As LED lighting is not linear though, you will not see the LED at 50% brightness. We perceive brightness Logarithmically. Adjust your PWM as you see best.
What you're talking about is a voltage to current converter. You can roll your own using an op amp and a MOSFET.
A few notes which you must pay attention to:
1) R2 must be rated for at least 3 watts. It carries as much current as the LEDs, and at full current is dropping 5 volts to match the control voltage.
2) V1 must be about 8 to 10 volts greater than the LED voltage. It must supply the LED voltage plus 5 volts for R2 plus a few volts for the MOSFET.

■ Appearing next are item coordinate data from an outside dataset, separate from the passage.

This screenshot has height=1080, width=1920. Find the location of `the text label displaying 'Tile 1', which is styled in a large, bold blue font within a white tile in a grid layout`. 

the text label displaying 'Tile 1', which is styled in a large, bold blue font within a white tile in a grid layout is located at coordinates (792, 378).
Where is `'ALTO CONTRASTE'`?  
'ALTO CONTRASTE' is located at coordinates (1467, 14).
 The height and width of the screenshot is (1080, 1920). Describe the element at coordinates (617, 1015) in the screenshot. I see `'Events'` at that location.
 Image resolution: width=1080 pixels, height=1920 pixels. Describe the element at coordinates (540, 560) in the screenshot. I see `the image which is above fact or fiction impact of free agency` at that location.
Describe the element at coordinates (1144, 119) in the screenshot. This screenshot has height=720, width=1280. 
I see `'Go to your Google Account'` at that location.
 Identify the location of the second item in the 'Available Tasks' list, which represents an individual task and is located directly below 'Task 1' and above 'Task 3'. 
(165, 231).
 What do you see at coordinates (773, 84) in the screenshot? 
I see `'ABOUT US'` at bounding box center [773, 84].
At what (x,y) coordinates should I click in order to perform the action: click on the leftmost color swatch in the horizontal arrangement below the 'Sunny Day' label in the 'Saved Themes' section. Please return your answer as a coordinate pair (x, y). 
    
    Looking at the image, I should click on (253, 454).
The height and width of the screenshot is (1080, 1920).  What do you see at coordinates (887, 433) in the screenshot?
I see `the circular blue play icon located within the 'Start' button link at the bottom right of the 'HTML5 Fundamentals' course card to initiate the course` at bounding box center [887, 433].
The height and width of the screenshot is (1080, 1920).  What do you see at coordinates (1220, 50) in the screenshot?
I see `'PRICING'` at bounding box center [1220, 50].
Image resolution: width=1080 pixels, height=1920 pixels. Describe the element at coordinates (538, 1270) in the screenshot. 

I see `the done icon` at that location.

3) V2 cannot be 3.3 or 5 volts. I don't care if that's convenient because you're already providing it for the Arduino. You need to provide an output of at least about 9 volts - 5 volts for R2 and 4 volts for the gate drive of the FET (and maybe a bit more). So 12 volts is a minimum, and 15 is better.
4) Because you want to control the current down to 0 amps, you cannot run the op amp as a single-supply, or at least not reliably. V3 must be a negative voltage, and for the TL081 it's a minimum of -5 volts. Getting +/- 12 or +/- 15 is easier.
5) The MOSFET must have a heatsink.
There are tricks you can play, such as
Here, the input resistors divide 5 volts down to 455 mV, and a convenient 1 ohm resistor will produce 455 mv for 455 mA. This uses more resistors, but the sense resistor becomes a very convenient value, and it power dissipation drops to less the 1/4 watt. This also reduces the requirement for excess voltage from V1.
Overall, this is simple and reliable, but it takes more parts than a dedicated LED driver.